• [Article]
How To Tile A House Roof In Thailand

Photos showing step-by-step how the concrete tiles were placed on the big roof of our Thai retirement house in Pakchong (Pak Chong), Thailand.

These images were taken by Kanyah in Pakchong (Pak Chong) a few weeks ago. I’m sorry put these photos are out of sequence with the other posts like Roof Tiles On – But Problems Are Arising which shows photos taken on 29th March, 2011.

Image of A Pallet Of Roof Tiles

A Pallet Of Roof Tiles

Above, as the Caption says, a photo of a pallet of roof tiles. What more can I say?

Except, perhaps that roof tiles in Thailand are very, very heavy, and need a strong supporting roof structure. Also, as you will note in the photos below, they take a lot of human effort to lift into place.

Weight Of Ceris Terracotta And CPAC Cement Roof  Tiles in Thailand

This is an extract from the structural calculations undertaken by the structural engineer employed by our Thai Architect who designed our house:-

Image of Thai House Concrete / Ceramic Roof Tile Weight - Structural Calculation

Thai House Concrete / Ceramic Roof Tile Weight - Structural Calculation

Above, the structural engineer has taken 60 kg/m2 for the weight of the roof tiles when he performed the structural calculations for our own retirement house in Pakchong (Pak Chong), Thailand. This was based on CERIS terracotta roof tiles.

Below are details of the weights of CERIS terracotta roof tiles from the Ceris website:-

Image of Weight Of Ceris Terracotta Roof Tile

Weight Of Ceris Terracotta Roof Tile

Also, I changed to CPAC concrete roof tiles to achieve a cost-saving change from the CERIS terracotta roof tiless I initially agreed to. Here are the weights of the CPAC concrete roof tiles:-

Image of CPAC Concrete Roof Tile Weight

CPAC Concrete Roof Tile Weight

Above, the CPAC concrete roof tiles weight 4 kg each and you can have 10 tiles per m2, so the total weight is 40 kg/m2, much lighter than the CERIS terracotta roof tiles but still heavy.

Image of Tiling The Main Roof 01

Tiling The Main Roof 01

Above, the bottom of the human chain used to place the roof tiles on the roof. Two people on the ground and one on a ladder.

Note how rough the concrete beam looks. This will be rendered to a smooth finish as shown in the photos of the wall at the bottom of this page.

Image of Tiling The Main Roof 02

Tiling The Main Roof 02

Above, looks like one person on the second floor and five on the roof, plus the two on the ground and one on the ladder adds up to nine people in the human chain to get the tiles to the roof. On the roof at the left of the picture you can see the tiles neatly stacked on the rafters ready for laying.

• [Given material]
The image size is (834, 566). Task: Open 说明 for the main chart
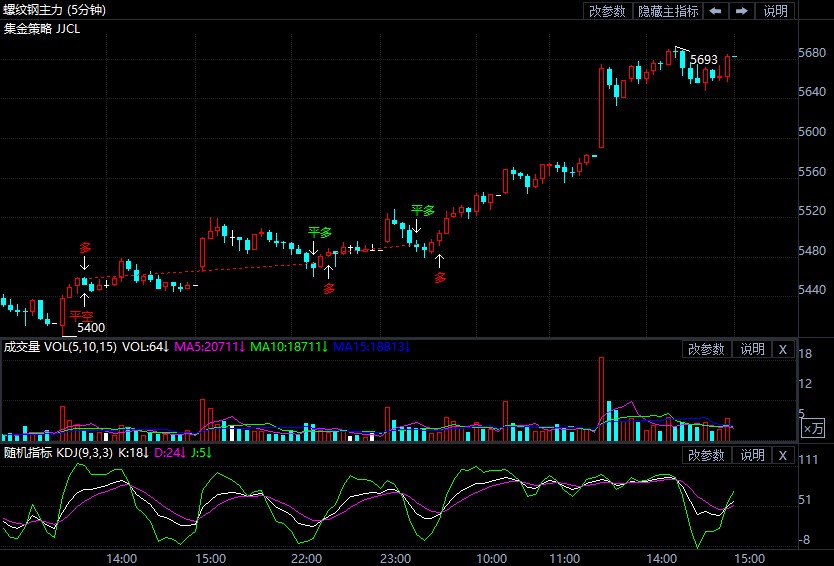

• [To be done]
(a) Return the passage of the article on tiling a house roof in Thailand that lies between "Image of Tiling The Main Roof 02" and "ready for laying.", inclusive, copied word for word.
(b) Answer these questions from the article on tiling a house roof in Thailand:
(i) What weight per square meter did the structural engineer use for the roof tiles?
(ii) How much does each CPAC concrete roof tile weigh?
(iii) How many people made up the human chain that got the tiles to the roof?
(c) Extend the article on tiling a house roof in Thailand, starting after its last sentence.

• [Expected outputs]
(a)
Image of Tiling The Main Roof 02

Tiling The Main Roof 02

Above, looks like one person on the second floor and five on the roof, plus the two on the ground and one on the ladder adds up to nine people in the human chain to get the tiles to the roof. On the roof at the left of the picture you can see the tiles neatly stacked on the rafters ready for laying.

(b)
(i) 60 kg/m2
(ii) 4 kg
(iii) Nine

(c)
Image of Tiling The Main Roof 02

Tiling The Main Roof 03

Above, a good days work. All the tiles on the rafters ready for laying tomorrow. (The truth is I have no idea how long it took to get to this stage. Kanyah doesn’t give me that kind of detail)

There is no sign of the heat reflective foil that is supposed to go on the rafters before the tiles are laid.

Image of Tiling The Main Roof 04

Tiling The Main Roof 04

And look, the next day the tiles are almost all laid!

(Next day, or days later – I shall never know…)

Notice the wood going up at the eves. Hope it’s been varnished.

Image of Tiling The Main Roof 05

Tiling The Main Roof 05

Above, a photo of the gable. It looks very neat, but it’s not the appearance I wanted. From this angle you should not be able to see the gable tiles, just the Thai-style ‘barge boards’.

Tiling The Main Roof 06

Here is a close-up (ish) of the gable and I want to draw your attention to the underside of the roof tiles where you can see the heat reflective foil that is art of the CPAC cool roof system.

Image of More Soil Raising The Height Of The Drive

More Soil Raising The Height Of The Drive

A shot of the finished roof but mainly the built-up access road or drive. At this stage I have lost count of the number of truck of soil we have had delivered.

Image of Front Wall Road Side View

Front Wall Road Side View

The front wall is nearing completion. Notice the steel mesh fencing panels at the right. You can see that one panel is installed at 90 degrees to the wall and I assume this forms the boundary with our neighbor on this side. But there is another panel continuing in line with the wall and I guess this is in front of the neighbour’s house. Could be that Kanyah gave the neighbour a bit of fencing?

Image of Another View Of The Front Wall From The Road Side

Another View Of The Front Wall From The Road Side

In the photo above you can see the smooth finish given to the wall which was built from cast-in-situ concrete posts and concrete block infill. The smooth finish was achieved by ‘plastering’ the rough block wall with a cement mixture. In the U.K. we call this ‘rendering’. Remember in my commentary on the second photo above (Captioned “Tiling The Main Roof 01″) I pointed out how rough the concrete beam looked? Well all the concrete beams and columns will be rendered to produce a smooth finish, just as you can see with the wall. This rendering will then be painted.

Image of the Front Wall Showing The Opening For The Gate

Front Wall Showing The Opening For The Gate

Image of Inside View Of The Wall 'Wing'

Inside View Of The Wall 'Wing'

Image of the Front Wall At The Gate Position

Front Wall At The Gate Position

Above, it’s not clear what they are doing here. My guess is that they are making a flat strip of concrete for the gate to run along on wheels. Better than a large swing gate or gates.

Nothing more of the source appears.